Article:
Understanding Determinism Part 1: Intro and Floating Points

Fairly recently I started researching the use of deterministic networking in a Unity game. With this technique, all users simply send each other the buttons they press on the controllers, and by running exactly the same simulation, experience exactly the same gameplay. This approach to networking is less common than the standard ‘keep the stuff that matters roughly in sync’ approach, but is very useful (and indeed necessary) if you have a game that relies on AI or physics doing exactly the same thing for everybody.

After a bit of research, I was surprised to discover that the internet is littered with inaccurate and often entirely incorrect information around determinism. Whilst I’ve not had to solve these problems with Unity before, I do have a lot of experience in this area. Little Big Planet had deterministic networking, and on No Man’s Sky I helped ensure the procedural generation was both deterministic and consistent between PC, PS4 and even the PS4 GPU.

In this series I’ll try to clear up some of the confusions and misnomers, starting with a quick review of determinism and how to test it. Then we’ll cover an area that quite unfairly but most often gets the blame – floating point numbers. Later, I intend to cover some of the other big and more common culprits, and finish off with some digging into Unity specific problems.

What Actually Is Determinism

A deterministic system can be defined by a very simple statement:

If a system is run multiple times with the same set of inputs, it should always generate the same set of outputs.

In computer terms, this means that if we provide a program with some given input data, we should be able to run that code as many times as we like, and always expect the same results. And by the same, I mean exactly the same – the same bytes, with the same bits, in the same order. In technical terms, bitwise identical.

A couple of examples:

  • If I write a function that adds the numbers 2 and 3, it should always output 5 no matter how many times I call it.
  • If I write an entire physics engine and provide it with 10000 rigid bodies all starting with a given position/orientation, and run it for 2 years, it should always result in the same set of new positions/orientations no matter how many times I run it.

Exercise description:
Continue the article on determinism from its final sentence. The material after this point plays no part in the work.

Dataset extract:
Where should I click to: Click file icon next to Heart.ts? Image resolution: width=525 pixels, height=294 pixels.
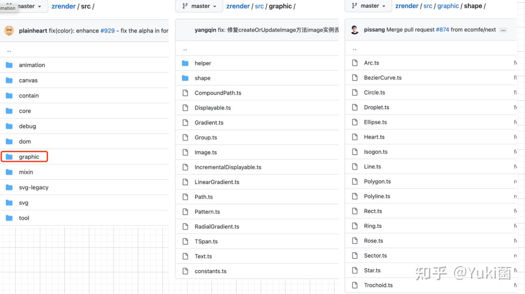(x=355, y=137)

Answer to this problem:
Computers are in fact inherently deterministic – that’s simply how processors work. If the add instruction on an i9 Processor could take 2 values and sometimes output slightly different results, it would be defined as a broken PC, and you’d probably be needing to replace it soon!

So where does indeterminism come from, and why does it seem so prevalent when computers are naturally deterministic. Well, the reality is defining the inputs of a system is not always as simple as it sounds.

Testing Determinism

Before investigating it, we should come up with a good solid way of testing the determinism of our code. Fortunately, when I joined Media Molecule, the very clever team had already solved this problem, so here’s how…

public static class SyncTest
{
    static StreamWriter m_stream;

    //begin just opens a file to write to
    public static void Begin(string filename)
    {
        m_stream = new StreamWriter(filename);
    }

    //simple function that just writes a line with some text to the stream
    public static void Write(string description)
    {
        m_stream.Write(string.Format("{0}\n", description));
    }

    //writes a line with a description, an integer value, and the exact bytes
    //that make up the integer value, all padded nicely with spaces.
    public static void Write(string description, int value)
    {
        byte[] bytes = BitConverter.GetBytes(value);
        string hex = BitConverter.ToString(bytes).Replace("-", string.Empty);
        string txt = string.Format("{0,-30} {1,-15} 0x{2}\n", 
            description, value, hex);
        m_stream.Write(txt);
    }

    //closes the file
    public static void End()
    {
        m_stream.Close();
    }
}

This very simple class just opens up a file in Begin, then provides a few utilities to write text to that file. Specifically, we’ve added a function that writes an human readable integer value along with a description and the exact hexadecimal value of its bytes.

Now let’s write a very simple program that uses it…

    private void Start()
    {
        SyncTest.Begin("sync.txt");
        AddNumbers(2, 3);
        SyncTest.End();
    }

    int AddNumbers(int x, int y)
    {
        SyncTest.Write("AddNumbers");
        SyncTest.Write("x", x);
        SyncTest.Write("y", y);
        int res = x + y;
        SyncTest.Write("res", res);
        return res;
    }

All this does is add a couple of numbers together. However along the way we’re telling our SyncTest tool to dump out the inputs and outputs. The resulting lines of text are as follows:

AddNumbers
x                              2               0x02000000
y                              3               0x03000000
res                            5               0x05000000

So why do this? Well the beauty is, we can now make some more modifications to our program to run the same algorithm multiple times, outputting to 2 different files:

    private void Start()
    {
        SyncTest.Begin("sync1.txt");
        RunTests();
        SyncTest.End();
        SyncTest.Begin("sync2.txt");
        RunTests();
        SyncTest.End();
    }

    void RunTests()
    {
        AddNumbers(2, 3);
    }

    int AddNumbers(int x, int y)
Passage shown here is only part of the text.